Most everyone taking this approach loses money very quickly not makes money. Averaging down is in my book one of the worst approaches to trading. In my many years in professional trading I can confidently claim that there is a strong positive correlation between the seniority and profitability of a trader and the degree of how strongly such trader advises against ever increasing position size on a losing position. There are the rare exceptions but generally adding size on losing positions is a hugely inferior strategy approach
I been scalping profitably since 1991 and started averaging down 1998, never ever thought it would take me another 7 years to learn how to average down well enough, and for the amount of time to overcome emotions but more importantly to do enough back testing and study of price, almost any time I post I do this, always recommend for others not to do so. I kept at it for the challenge, like climbing some mountain, I got the thrill long ago of being able to do so and now just second habit.
But what many don't understand about averaging down, it is not just putting in limits so many ticks below original entry that is involved, it is a total evolution of thousands of hours, it be like putting together a nine foot statue and use one milliliter pieces of clay and you using tweezers to get to the solutions of when and how to apply averaging down. As I have gotten much older now, my filters has increased so probabilities of the past has had to become insanely higher for any system to generate a signal. I require signals based on the past fourteen years to be at least 90% probable before I even consider viable, scores of data to see how price performed tick by tick, my risk management "unit" tossed in and another set of tests to look for improvements. It can get rid of obvious bad setups(less than 90% now that tighter requirements required), will it get rid of three plus losses in a row, no it won't, but what I have learned from cycles, they happen and no amount of testing is going to get rid of losing trades. I use to average down 8 more levels than original entry and getting 3 full loses would take me 2-3 months before getting new equity highs, went back to back testing to find a happy zone to do less but keep 75% of the extra gains so now when there is 2 full losses in a row, and only doing half of the extra entries has bought down recover to 2 weeks.

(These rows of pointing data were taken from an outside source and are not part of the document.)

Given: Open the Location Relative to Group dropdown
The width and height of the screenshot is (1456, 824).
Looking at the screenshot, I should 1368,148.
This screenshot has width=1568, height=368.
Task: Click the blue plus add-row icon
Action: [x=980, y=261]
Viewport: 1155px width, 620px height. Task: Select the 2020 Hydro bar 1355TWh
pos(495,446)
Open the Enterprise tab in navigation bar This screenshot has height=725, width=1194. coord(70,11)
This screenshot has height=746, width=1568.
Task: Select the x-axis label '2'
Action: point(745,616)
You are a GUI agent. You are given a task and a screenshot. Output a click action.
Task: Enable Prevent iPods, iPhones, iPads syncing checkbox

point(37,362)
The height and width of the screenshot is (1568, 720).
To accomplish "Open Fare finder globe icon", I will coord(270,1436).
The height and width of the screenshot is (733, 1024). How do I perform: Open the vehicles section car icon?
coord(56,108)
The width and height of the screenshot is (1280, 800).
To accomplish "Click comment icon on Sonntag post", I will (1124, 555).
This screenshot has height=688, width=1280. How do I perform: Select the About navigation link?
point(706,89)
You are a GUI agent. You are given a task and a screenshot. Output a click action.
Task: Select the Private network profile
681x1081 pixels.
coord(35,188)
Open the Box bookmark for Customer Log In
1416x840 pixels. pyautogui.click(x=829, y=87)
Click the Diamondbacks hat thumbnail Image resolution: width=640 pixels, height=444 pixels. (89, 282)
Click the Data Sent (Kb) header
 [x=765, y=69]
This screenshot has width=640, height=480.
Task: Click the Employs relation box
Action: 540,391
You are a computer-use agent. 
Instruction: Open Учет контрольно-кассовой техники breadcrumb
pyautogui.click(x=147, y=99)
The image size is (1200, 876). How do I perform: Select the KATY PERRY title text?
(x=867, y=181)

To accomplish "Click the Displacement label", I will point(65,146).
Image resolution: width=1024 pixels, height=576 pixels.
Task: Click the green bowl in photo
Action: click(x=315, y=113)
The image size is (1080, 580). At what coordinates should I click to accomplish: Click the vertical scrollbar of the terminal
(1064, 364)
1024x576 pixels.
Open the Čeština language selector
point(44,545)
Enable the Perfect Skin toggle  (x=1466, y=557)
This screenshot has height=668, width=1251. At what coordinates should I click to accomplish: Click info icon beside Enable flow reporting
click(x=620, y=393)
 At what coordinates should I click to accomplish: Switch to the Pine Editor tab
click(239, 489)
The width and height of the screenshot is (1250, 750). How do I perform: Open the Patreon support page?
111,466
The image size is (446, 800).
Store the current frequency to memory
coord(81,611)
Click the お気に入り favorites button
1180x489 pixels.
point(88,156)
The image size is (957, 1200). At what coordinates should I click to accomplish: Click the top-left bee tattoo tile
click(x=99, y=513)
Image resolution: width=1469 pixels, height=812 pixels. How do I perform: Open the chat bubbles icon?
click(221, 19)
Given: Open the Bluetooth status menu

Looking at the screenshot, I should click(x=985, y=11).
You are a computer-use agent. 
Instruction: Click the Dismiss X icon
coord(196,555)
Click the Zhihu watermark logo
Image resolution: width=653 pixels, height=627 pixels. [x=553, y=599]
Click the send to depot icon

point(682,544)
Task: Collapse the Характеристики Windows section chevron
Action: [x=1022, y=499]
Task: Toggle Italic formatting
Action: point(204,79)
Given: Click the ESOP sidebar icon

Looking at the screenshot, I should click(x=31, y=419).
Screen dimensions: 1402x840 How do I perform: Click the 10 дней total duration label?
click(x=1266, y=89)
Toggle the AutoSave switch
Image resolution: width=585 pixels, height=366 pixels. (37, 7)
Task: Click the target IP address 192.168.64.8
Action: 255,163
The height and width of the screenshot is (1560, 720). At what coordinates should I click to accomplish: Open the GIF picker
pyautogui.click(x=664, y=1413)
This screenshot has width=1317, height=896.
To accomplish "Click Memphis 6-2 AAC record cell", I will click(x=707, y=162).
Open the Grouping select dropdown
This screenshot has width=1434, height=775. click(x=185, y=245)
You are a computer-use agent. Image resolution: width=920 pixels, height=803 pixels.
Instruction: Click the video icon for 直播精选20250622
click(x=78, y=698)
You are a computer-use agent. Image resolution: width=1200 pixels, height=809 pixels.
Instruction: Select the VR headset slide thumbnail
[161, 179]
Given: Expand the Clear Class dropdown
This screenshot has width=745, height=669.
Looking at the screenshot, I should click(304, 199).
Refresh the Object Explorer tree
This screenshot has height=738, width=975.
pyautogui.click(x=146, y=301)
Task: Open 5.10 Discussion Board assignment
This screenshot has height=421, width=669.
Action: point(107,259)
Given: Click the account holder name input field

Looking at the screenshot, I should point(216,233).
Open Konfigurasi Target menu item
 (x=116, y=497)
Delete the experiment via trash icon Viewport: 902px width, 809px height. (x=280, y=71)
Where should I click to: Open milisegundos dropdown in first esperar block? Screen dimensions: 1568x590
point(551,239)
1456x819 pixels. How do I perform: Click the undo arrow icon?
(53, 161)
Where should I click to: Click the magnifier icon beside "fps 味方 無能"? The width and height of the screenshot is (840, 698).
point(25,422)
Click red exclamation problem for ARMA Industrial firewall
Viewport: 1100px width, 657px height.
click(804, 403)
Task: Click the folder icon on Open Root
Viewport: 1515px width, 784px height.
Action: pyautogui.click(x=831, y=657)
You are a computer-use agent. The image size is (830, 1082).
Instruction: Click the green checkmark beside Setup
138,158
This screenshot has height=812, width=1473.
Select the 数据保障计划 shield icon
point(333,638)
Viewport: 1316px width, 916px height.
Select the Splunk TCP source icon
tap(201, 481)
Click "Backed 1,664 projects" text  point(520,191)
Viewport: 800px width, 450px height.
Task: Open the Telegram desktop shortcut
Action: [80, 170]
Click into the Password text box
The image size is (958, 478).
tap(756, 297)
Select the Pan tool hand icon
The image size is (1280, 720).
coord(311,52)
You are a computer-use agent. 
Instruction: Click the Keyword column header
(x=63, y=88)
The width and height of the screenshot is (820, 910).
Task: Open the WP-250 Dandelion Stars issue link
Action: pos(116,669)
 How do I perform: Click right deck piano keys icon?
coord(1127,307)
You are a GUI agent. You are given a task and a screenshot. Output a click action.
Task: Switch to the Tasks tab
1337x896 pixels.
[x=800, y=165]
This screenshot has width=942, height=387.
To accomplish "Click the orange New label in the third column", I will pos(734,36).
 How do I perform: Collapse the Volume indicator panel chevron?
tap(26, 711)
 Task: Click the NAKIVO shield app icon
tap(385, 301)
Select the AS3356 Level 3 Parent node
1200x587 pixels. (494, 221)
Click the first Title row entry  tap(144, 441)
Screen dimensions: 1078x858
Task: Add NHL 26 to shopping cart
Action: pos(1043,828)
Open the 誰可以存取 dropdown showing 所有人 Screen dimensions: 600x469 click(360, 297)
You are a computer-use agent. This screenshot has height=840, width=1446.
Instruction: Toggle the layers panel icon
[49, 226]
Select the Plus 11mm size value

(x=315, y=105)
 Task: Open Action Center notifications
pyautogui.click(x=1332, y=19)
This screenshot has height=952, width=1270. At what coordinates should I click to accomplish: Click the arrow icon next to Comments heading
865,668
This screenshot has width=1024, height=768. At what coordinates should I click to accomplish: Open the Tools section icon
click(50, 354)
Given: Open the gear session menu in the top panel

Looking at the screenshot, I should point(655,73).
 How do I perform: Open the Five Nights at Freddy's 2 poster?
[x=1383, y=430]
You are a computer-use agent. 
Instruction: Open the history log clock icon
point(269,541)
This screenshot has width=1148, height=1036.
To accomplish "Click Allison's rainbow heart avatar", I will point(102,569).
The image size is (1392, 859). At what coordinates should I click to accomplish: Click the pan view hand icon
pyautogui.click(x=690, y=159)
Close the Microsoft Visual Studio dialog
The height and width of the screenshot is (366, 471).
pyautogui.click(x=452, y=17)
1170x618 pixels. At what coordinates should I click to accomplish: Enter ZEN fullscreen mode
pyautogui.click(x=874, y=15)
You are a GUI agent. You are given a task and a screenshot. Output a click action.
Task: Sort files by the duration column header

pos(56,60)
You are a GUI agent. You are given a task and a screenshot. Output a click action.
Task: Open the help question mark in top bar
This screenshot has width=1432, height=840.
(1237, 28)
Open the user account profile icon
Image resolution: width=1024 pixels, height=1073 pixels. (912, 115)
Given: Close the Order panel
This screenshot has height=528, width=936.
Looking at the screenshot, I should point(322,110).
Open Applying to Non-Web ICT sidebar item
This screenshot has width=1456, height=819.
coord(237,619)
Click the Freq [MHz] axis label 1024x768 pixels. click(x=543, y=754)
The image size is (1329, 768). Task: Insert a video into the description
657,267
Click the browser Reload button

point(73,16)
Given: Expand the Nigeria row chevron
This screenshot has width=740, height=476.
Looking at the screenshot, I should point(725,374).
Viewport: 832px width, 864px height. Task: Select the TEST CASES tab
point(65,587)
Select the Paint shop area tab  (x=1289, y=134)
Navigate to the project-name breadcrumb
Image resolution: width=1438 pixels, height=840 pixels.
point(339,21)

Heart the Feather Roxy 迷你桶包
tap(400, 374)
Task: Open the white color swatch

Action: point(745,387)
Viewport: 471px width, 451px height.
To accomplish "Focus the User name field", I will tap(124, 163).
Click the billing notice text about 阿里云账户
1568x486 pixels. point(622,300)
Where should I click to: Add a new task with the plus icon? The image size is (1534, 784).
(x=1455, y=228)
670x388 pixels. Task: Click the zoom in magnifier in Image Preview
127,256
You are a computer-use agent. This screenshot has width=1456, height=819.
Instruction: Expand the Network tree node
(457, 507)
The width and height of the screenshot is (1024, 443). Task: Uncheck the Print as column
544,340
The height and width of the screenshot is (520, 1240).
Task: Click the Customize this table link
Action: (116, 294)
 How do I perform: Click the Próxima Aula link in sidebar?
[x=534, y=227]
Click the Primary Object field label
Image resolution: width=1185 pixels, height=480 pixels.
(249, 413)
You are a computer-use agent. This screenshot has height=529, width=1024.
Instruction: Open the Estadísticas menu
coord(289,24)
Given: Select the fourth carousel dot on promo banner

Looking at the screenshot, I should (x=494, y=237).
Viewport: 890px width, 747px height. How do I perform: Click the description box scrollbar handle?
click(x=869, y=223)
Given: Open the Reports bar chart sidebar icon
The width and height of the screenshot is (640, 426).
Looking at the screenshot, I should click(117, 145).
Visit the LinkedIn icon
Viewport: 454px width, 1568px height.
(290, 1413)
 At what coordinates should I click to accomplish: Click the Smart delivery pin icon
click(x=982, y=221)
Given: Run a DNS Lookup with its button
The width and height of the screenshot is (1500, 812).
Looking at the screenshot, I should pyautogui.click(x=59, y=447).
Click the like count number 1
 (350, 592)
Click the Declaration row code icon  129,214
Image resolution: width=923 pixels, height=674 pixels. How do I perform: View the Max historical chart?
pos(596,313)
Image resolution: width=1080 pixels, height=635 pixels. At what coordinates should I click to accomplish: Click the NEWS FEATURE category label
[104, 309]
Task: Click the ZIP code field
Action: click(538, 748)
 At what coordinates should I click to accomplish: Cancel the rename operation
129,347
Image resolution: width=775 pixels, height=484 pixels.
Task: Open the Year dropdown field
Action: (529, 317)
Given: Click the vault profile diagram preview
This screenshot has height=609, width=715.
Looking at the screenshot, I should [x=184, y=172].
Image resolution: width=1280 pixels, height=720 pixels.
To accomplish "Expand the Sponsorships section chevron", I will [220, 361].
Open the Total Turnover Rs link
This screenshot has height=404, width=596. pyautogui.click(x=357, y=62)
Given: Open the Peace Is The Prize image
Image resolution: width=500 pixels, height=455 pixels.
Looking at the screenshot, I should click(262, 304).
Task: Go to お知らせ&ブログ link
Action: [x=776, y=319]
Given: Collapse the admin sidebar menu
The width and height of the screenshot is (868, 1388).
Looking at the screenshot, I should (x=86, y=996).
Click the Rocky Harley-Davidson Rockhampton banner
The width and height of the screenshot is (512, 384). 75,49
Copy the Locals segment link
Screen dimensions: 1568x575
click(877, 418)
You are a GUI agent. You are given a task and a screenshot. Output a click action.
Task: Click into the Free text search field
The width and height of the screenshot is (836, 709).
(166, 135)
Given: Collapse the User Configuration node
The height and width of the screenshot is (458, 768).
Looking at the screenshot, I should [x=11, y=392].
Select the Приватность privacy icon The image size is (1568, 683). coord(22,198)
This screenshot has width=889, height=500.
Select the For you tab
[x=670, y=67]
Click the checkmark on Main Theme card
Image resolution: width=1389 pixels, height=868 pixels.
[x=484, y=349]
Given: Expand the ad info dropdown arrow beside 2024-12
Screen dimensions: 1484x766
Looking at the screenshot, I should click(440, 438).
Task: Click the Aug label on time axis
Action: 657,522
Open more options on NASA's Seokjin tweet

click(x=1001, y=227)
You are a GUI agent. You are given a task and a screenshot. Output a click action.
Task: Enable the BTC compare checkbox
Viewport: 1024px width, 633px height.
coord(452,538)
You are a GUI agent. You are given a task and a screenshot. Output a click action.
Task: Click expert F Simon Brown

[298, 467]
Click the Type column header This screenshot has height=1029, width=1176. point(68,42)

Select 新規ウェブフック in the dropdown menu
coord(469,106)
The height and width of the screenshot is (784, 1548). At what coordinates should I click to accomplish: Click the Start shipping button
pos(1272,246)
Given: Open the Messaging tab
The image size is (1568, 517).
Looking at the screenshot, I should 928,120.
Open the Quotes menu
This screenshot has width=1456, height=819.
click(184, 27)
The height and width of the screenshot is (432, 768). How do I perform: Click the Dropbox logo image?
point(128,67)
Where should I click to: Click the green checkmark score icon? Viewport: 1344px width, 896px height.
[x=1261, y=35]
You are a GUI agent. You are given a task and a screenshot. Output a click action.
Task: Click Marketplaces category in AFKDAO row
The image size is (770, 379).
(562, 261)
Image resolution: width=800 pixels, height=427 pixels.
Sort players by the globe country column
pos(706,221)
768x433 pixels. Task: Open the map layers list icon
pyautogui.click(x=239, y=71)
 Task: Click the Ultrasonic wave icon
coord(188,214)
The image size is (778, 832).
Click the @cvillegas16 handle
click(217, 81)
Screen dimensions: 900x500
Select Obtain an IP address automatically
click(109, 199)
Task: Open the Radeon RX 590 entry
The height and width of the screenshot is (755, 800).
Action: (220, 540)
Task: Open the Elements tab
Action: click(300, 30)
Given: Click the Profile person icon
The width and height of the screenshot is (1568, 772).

And one of the tests I have repeatedly have done is "where will system be taken to the cleaners", we live in a world where you must have insurance, I always keep on OTM Put options for Black Swan, I trade with 500-1000% more than lowest brokers' margins. So in a very light way, I hedge scalping as well as Long term, yea it hurts a little of profits, but it is the smart way in my thinking.
One should never think about the money but think about probabilities instead. Work way past beyond what the 99% do, or you won't be playing at all when you average down. Is it worth it? Jury still out considering how much time I spent in terms of money, but the thrill that I accomplished it, yea it was worth it. Yea, did make me a better chartist, too.
And most systems are very robust, any symbol and any timeframe including monthlies if I want to scalp those, price is price overall, little changes for a few cause of decimal point.